BORMIO, Italy (AP) — Aksel Lund Svindal is skiing as if he's on cruise control.

Hard or soft, sunny or dark, the Norwegian just keeps on winning. For Bode Miller and the rest of the U.S. Ski Team, however, this World Cup season has been a different story in downhill. While Miller's form has improved in recent weeks, he took a step backward Sunday when he finished 35th in a race won with a perfect run from Svindal.

"This wasn't good for my confidence," Miller said. "But my skiing was fine." Miller was an early starter and attributed his troubles to snowfall during the first half of his run. "I couldn't see anything," the two-time overall winner said. "Not seeing makes the bumps much worse. But I've been skiing well. I skied well in the training runs, so we just got to stay focused."

Svindal mastered the fresh snow conditions on the Stelvio course for his fourth victory of the Olympic season, with just 40 days to go to the Sochi Games. The Norwegian clocked 1 minute, 54.08 seconds to finish 0.39 seconds ahead of Hannes Reichelt of Austria.

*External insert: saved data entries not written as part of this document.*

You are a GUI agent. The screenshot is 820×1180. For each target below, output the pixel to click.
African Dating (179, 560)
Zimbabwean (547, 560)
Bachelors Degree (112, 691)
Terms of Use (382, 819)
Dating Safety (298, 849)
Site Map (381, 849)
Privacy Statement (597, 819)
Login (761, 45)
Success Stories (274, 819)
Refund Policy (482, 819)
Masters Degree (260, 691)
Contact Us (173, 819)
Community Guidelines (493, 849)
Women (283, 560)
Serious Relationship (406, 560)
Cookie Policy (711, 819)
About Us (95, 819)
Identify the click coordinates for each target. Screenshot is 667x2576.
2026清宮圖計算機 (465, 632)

Erik Guay of Canada placed third, 0.51 back, for a strong follow-up to his downhill victory in Val Gardena a week ago. Svindal trailed Guay at every checkpoint but then gained 0.65 seconds over the last few gates, where Guay made a slight but costly error, lifting up his left ski to regain his balance after cutting off a turn too sharply.

The Stelvio is known for its knee-jarring bumps, making fatigue a big factor. "You win Bormio in the last part, because everyone is tired. It's a mix of you're tired and it's a bit scary," Svindal said. "The last 30 seconds is where you win or lose the race. I had a good plan and was pretty determined to make it happen on the last part."

Svindal has finished in the top five in his last six World Cup downhill races and in 12 of his last 14 dating back to March 2012. How does he stay so consistent? "Preparation is big. And material is a big deal," Svindal said of his equipment. "I think I have really good material."

Miller is also accustomed to having top material but after sitting out last season to let his surgically repaired left knee heal, the 36-year-old racer is trailing in the equipment race. And Miller fell further behind when a pair of his skis — for giant slalom — were stolen from under his personal motor home overnight.

"Unfortunately, now looking at this, it was an omen for how the day was going to go," said Miller's wife, Morgan. Still, Miller's goal is to peak for the Olympics. And while he's yet to place better than fifth in a speed event this season, he was second in a giant slalom in Beaver Creek, Colorado, earlier this month.

"He's figuring it out for Sochi and that's all that matters," Morgan Miller said, adding that the couple would now head home to California for a break before returning to Europe for races in Adelboden, Switzerland, Jan. 11-12.

"It's going to be nice to get a little break and see our family and recharge," Morgan Miller said. With Miller struggling, the top American finisher was Travis Ganong of Squaw Valley, Calif., who was 10th for his best result of the season.

Ganong started second and appeared to face the worst of conditions. "It was snowing so hard I was plowing through snow the whole way," he said. "I feel like if I had started later today I could have had a better shot. For where I started I'm so happy with my skiing. I stuck to my plan, really pushed hard, had no mistakes and the skiing felt good."

Bormio will also host the next men's race on Jan. 6, a Monday night slalom that was moved from Zagreb due to a lack of snow in Croatia. A New Year's Day race in Munich was canceled due to lack of snow.